CD166-mediated epidermal growth factor receptor phosphorylation promotes the growth of oral squamous cell carcinoma

- Identifying EGFR as a potential CD166 interaction protein, and a subsequent endogenous co-IP assay confirmed this interaction.
- Finding that CD166 significantly enhanced EGFR phosphorylation and prolonged EGF/EGFR signalling pathway activation.
- Pinpointing the CD166 as an intriguing therapeutic target for patients suffered from oral squamous cell carcinoma.

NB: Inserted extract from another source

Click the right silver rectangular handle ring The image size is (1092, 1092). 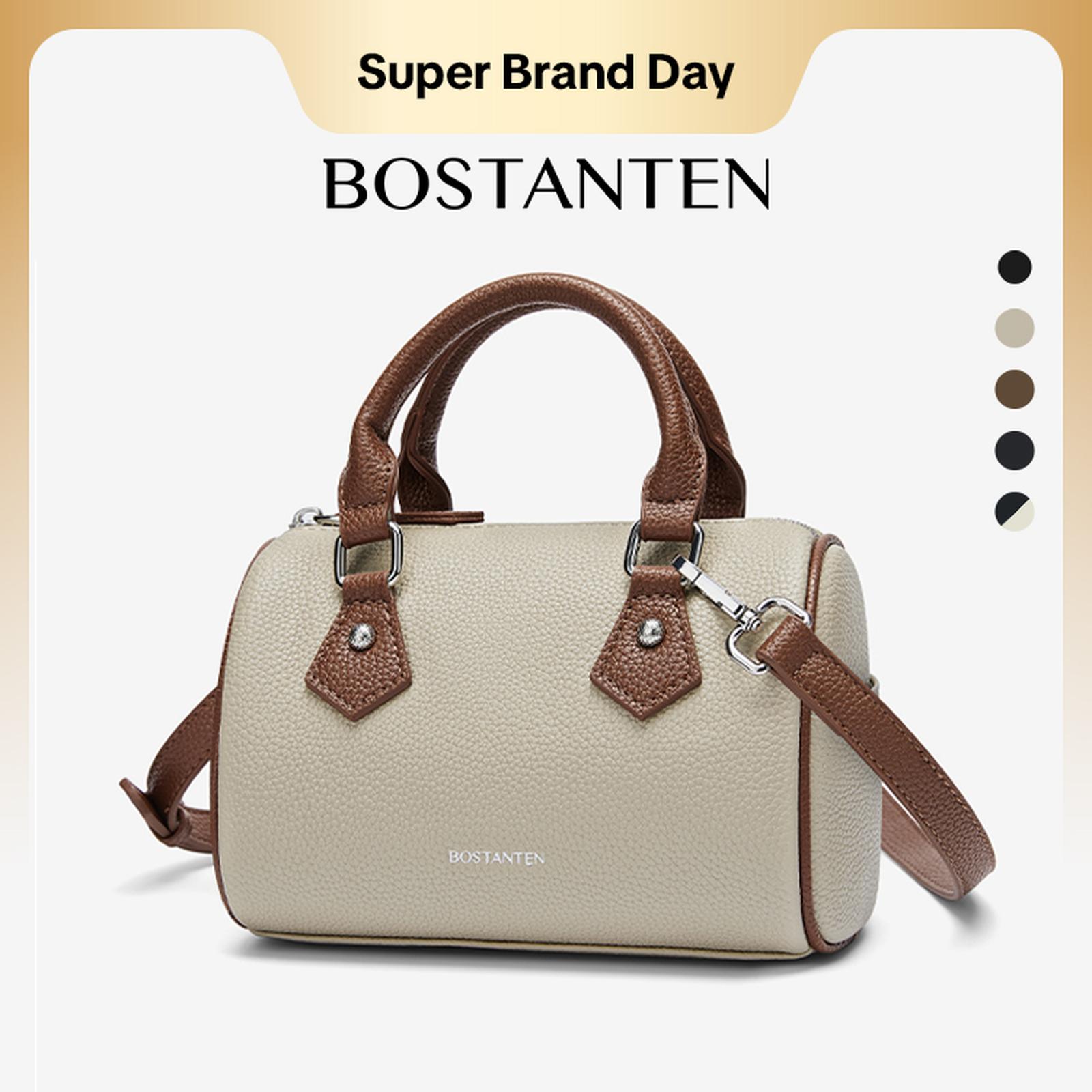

SummaryCD166 has been considered a relatively specific marker of stem cells and cancer stem cells, and the altered expression of CD166 has also been reported as a prognostic marker of several other types of cancer. However, the molecular functions of CD166 in these cancer cells are largely unknown. In this study, we found that CD166 significantly enhanced epidermal growth factor receptor (EGFR) phosphorylation and prolonged epidermal growth factor (EGF)/EGFR signalling activation. In addition, EGF stimulation in CD166-overexpressing oral squamous carcinoma cells led to enhanced colony formation, invasion capacity and cytoskeletal re-organization in vitro and elevated tumourigenesis in vivo. Taken together, the results of our study identify CD166 as an intriguing therapeutic target for patients suffering from oral squamous cell carcinoma (OSCC).